The proposal comes after a series of winter storms that battered the island with high winds.

On Friday, traffic signal electricians were at the intersection of Kamehameha Highway and Keole Street to replace a light damaged by high winds.

Honolulu Traffic Signal and Technology Division Chief Ty Fukumitsu said crews took it down earlier this week after a driver called saying it was barely hanging on.

Officials say the traffic signal is one of hundreds impacted by the recent weather that triggered everything from power outages to full on structural failure.

Two weeks ago, that pole at the corner of Kapiolani Boulevard near Ward Avenue snapped. The broken fragments narrowly missed a driver passing underneath.

“It was an internal corrosion,” Fukumitsu said.

He said the base of the pole had rusted out and couldn’t withstand the wind.
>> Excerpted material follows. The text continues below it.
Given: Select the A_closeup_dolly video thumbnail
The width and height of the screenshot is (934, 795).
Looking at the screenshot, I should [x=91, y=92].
It’s the second time it’s happened at an intersection in town in less than 10 years.

In 2016, traffic lights fell across King Street in Iwilei.

According to the Transportation Services Director at the time, that pole was also rusted at its base.

All total, the island has more than 850 traffic signals and just 12 traffic signal electricians who are responsible for all maintenance and operations.

While the city says it tries to inspect every pole at least once a year, that doesn’t always happen because crews are stretched thin.

HNN asked for the inspection report for the traffic signal pole that collapsed on Kapiolani Boulevard.

Officials said it had been checked within the past year and there were no issues, but HNN couldn’t get a copy of the document because the city doesn’t keep official reports.

Fukimitsu said structural checks typically happen when crews respond to a trouble call after they make repairs. That’s what happened Friday in Kaneohe. Workers could be seen using instruments to examine the base of each pole.

“Probably we’re going to have to hire a consultant or someone to do the inspection for us,” said Fukumitsu.

There’s no estimate yet for how much that might cost, but officials are hoping to cover at least part of the bill with federal funding.

Fukumitsu says he plans to officially pitch the idea for a private contractor in September so that it can be included in next year’s budget.